Berlin-Spandau

Bezirksbürgermeister fordert schnelleren Schulbau

Schülerzahlen in Spandau sollen um 30 Prozent steigen. Die Befürchtung: Mit den jetzigen Planungen werden die Neubauten zu spät fertig.

Spandau braucht dringend neue Schulen. 

Spandau braucht dringend neue Schulen. 

Foto: Frank Molter / dpa

Berlin. Die Zeit drängt in Spandau: In den kommenden Jahren sollen die Schülerzahlen nach Angaben des Bezirks um 30 Prozent steigen. Werden keine neuen Schulen gebaut, dann werden im Oberstufenbereich bis zum Jahr 2024 mehr als 2000 Schulplätze fehlen, im Grundschulbereich sind es noch mehr. Um den Schulneubau voranzutreiben, hat der der Bezirk nun den Rahmenvertrag mit der der Wohnungsbaugesellschaft Howoge unterschrieben, die in Spandau unter anderem den Bau einer Gemeinschaftsschule auf der Insel Gartenfeld und die Erweiterung der Sekundarschule an der Jungfernheide um eine Grundstufe übernehmen soll.

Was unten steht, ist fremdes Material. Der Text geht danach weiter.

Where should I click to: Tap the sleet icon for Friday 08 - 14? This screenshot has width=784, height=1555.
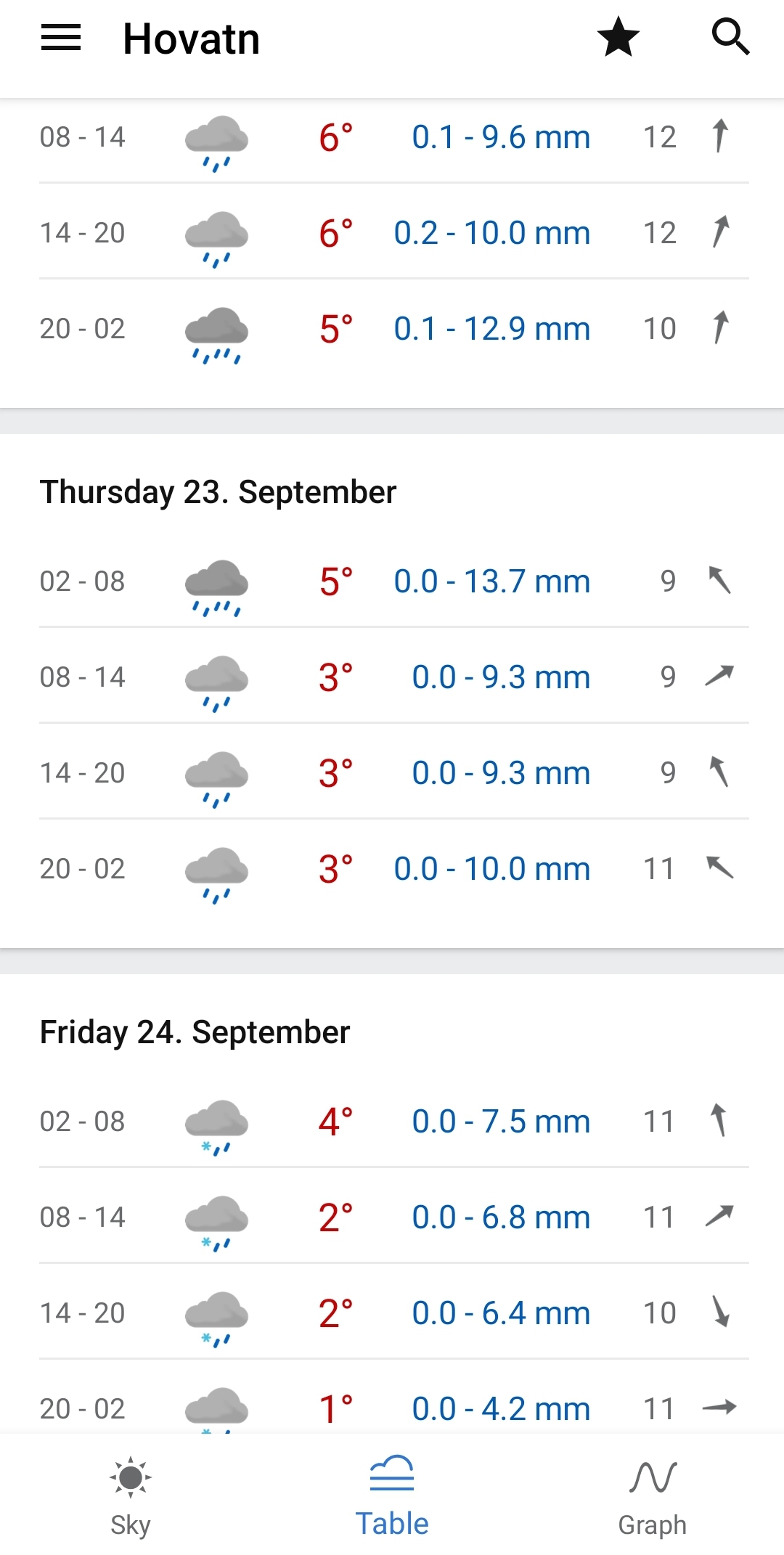pos(216,1223)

Allerdings sagt Bezirksbürgermeister und Schulstadtrat Helmut Kleebank (SPD) auch: Mit den aktuellen Schulbaukapazitäten der Howoge entstehen die neuen Einrichtungen in Spandau zu spät. Mindestens sechs neue Schulen sind im Bezirk geplant, hinzu kommen mehrere große Erweiterungen, durch die bestehende Schulen künftig deutlich mehr Kinder und Jugendliche aufnehmen sollen. "Ich sehe schon jetzt, dass unser Tempo nicht reicht", sagt Kleebank. Gerechnet wird damit, dass die meisten neuen Schüler bedingt durch die Wohnungsneubauprojekte bereits in fünf Jahren im Bezirk leben. Rund fünf bis sechs Jahre, so Kleebank, würde es auch von der Planung bis zur fertigen Schule dauern - allerdings sollen manche Planungen erst in einigen Jahren beginnen. "Wir müssten dringend schon jetzt mit den Schulneubauten starten", sagt der Bezirksbürgermeister.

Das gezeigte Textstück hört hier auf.